In questo modello i prezzi vengono definiti dalle offerte nel mercato aperto (asta aperta), dove tutti i buyers hanno l’occasione di comprare spazi nell’ad exchange dell’editore. La logica dominante è la regola del secondo prezzo più alto + 1 centesimo di dollaro US, chiamato second highest bid+1 cent. Come nel PMP, alcuni ad exchanges stanno passando al modello di prezzo della first price auction. Focalizziamoci ora sul modello di asta aperta in sé, l’editore ha una serie di strumenti di tutela di accesso, come i prezzi minimi d’asta e blacklist e whitelist. La blacklist tutela l’editore bloccando buyers indesiderati o che per qualsiasi altro motivo non possono comprare inventario. Ad esempio, un editore ha una serie di strumenti che gli permettono di decidere di bloccare le pubblicità violente o quelle più “piccanti” per tutelare gli stessi utenti che fruiscono del contenuto.
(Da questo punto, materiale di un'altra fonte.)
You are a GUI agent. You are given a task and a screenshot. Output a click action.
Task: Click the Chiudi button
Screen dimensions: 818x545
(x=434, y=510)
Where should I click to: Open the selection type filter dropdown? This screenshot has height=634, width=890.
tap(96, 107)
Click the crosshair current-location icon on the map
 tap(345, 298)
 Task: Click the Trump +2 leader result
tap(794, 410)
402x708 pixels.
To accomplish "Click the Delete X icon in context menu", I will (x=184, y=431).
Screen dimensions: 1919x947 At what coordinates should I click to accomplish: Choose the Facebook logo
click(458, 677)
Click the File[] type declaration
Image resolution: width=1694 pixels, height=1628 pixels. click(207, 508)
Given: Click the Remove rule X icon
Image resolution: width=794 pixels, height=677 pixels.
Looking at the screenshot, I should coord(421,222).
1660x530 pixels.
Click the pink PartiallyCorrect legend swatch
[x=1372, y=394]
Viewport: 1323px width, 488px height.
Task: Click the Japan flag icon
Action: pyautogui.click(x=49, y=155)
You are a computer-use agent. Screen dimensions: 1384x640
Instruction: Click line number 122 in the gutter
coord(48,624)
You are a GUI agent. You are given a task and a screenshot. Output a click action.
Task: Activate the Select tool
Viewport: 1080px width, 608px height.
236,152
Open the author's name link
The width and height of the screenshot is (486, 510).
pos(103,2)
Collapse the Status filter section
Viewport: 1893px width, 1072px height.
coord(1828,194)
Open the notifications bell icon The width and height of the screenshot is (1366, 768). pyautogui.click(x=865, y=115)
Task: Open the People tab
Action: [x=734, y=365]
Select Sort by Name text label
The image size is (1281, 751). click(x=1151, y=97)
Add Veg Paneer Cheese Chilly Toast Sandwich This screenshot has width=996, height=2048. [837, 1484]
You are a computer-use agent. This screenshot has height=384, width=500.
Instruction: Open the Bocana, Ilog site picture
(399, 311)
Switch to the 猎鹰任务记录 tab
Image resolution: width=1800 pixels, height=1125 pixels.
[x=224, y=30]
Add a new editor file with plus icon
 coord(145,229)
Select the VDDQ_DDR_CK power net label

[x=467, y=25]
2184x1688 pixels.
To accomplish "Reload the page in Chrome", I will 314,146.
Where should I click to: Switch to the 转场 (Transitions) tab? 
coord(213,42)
Non solo gli editori, ma anche gli inserzionisti possono decidere di evitare di comprare in determinati siti o properties, utilizzando gli strumenti di blocklist nella DSP. Ad esempio, un buyer potrebbe non voler erogare le pubblicità su siti “piccanti” oppure su siti con contenuti politici di estremisti oppure, semplicemente, il buyer non vuole apparire sulla stessa pagina dove è presente un brand competitor. Le opzioni di blacklisting sono disponibili direttamente in DSP per il buyer e in SSP per l’editore, così come le opzioni di whitelisting. Al contrario della blacklisting, che segue la logica “tutti tranne gli esclusi”, la whitelist ragiona su “escludere tutti tranne alcuni”. Ad esempio, nell’impostare una campagna sulla DSP, il buyer ha la facoltà di scegliere i soli siti o network o ad exchanges dove erogare la pubblicità ed escludere tutti gli altri. Ovviamente la delivery di impressions, budget e gli stessi prezzi non sono garantiti, ma decisi in tempo reale in base alle offerte che riceve ogni singola impression in ad exchnage.
Ora che conosci i dettagli di tutti i metodi di compravendita di spazi media, puoi scegliere in base alle esigenze del caso, quale modello fa per te. Come spesso accade, il modo migliore per acquisire dimestichezza è fare esperienza e provarli sul campo!